63 % reduction) for pore radius of 2 micron. The

trend of reduction in surface area decreases as pore

radius increases, especially for pore radius greater

than 9.0 microns. This provides more interpretation

to permeability damage since small pores (less than

9.0 micron in radius) shows higher sensitivity to

more asphaltene deposition. Pores having pore

radius bigger than 9.0 micron show almost the same

distribution since asphaltene deposition may reduce

surface area open to flow. This interpretation again

provides good tool for choosing the required

particle size for any EOR, mud, and any other

material(s), which may be injected into the

reservoirs. In addition, the precipitation of

asphaltene does not distort the shape of pore size

distribution curve since all investigated asphaltene

contents of the crude or different rock

permeabilities show the same trend shape of pore

size distribution.

CONCLUSIONS

This experimental study was carried out to

investigate the influences of asphaltene deposition

using different asphaltene contents of the crude oil

on petrophysical properties and pore size

distribution of carbonate reservoirs. The following

conclusions are obtained:

1. Asphaltene deposition decreases the

petrophysical properties of absolute

permeability and effective porosity of low

permeability carbonate rocks for different

asphaltene contents of the flowing crude oils.
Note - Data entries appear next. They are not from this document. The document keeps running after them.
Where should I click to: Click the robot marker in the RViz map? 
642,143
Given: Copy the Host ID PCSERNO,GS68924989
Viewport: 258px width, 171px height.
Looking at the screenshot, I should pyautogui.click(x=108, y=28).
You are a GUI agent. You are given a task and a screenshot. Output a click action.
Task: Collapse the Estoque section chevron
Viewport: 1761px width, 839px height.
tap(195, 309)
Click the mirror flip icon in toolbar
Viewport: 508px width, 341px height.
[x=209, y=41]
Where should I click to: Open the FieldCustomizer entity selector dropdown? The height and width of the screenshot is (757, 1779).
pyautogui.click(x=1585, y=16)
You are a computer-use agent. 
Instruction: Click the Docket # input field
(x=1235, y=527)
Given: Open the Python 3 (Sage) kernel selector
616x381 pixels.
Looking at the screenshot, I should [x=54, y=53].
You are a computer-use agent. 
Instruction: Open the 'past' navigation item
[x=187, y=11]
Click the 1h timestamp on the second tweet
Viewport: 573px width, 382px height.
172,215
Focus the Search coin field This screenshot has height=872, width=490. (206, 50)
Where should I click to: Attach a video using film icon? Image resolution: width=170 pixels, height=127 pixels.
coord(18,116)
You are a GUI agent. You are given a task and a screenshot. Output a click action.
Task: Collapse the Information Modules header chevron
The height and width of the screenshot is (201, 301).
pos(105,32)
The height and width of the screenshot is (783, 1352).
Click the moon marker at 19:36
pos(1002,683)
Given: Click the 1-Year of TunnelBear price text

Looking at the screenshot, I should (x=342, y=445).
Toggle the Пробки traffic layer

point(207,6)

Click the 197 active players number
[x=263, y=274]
Permeability and hydraulic radius damage

factors of carbonate rocks are much more severe

than porosity damage one for the same

rock/fluid properties and under identical flow

conditions.

2. Asphaltene precipitation in carbonate reservoirs

improves water relative permeability for

different asphaltene contents of crude oil and

therefore accelerates water breakthrough during

waterflood of oil reservoirs of higher asphaltene

contents.

3. Asphaltene deposition decreases capillary

pressure values with respect to their assigned

water saturations. Higher asphaltene content of

the crude oil shifts capillary pressure curves in

the direction of more irreducible water

saturation values. Therefore, capillary pressure

curves have to be updated during the extended

life of oil reservoirs having asphaltene

deposition problem.

4. Pore size distribution has been used for

interpretation of asphaltene deposition in

carbonate porous rocks. It provides good

microscopic explanation for rock damage.

Acknowledgement

The author expresses his sincere thanks to

the administration of Abou Dhabi National Oil

Corporation (ADNOC), United Arab Emirates

(UAE) for financial support of this study and also

for providing required fluid(s) and reservoir data.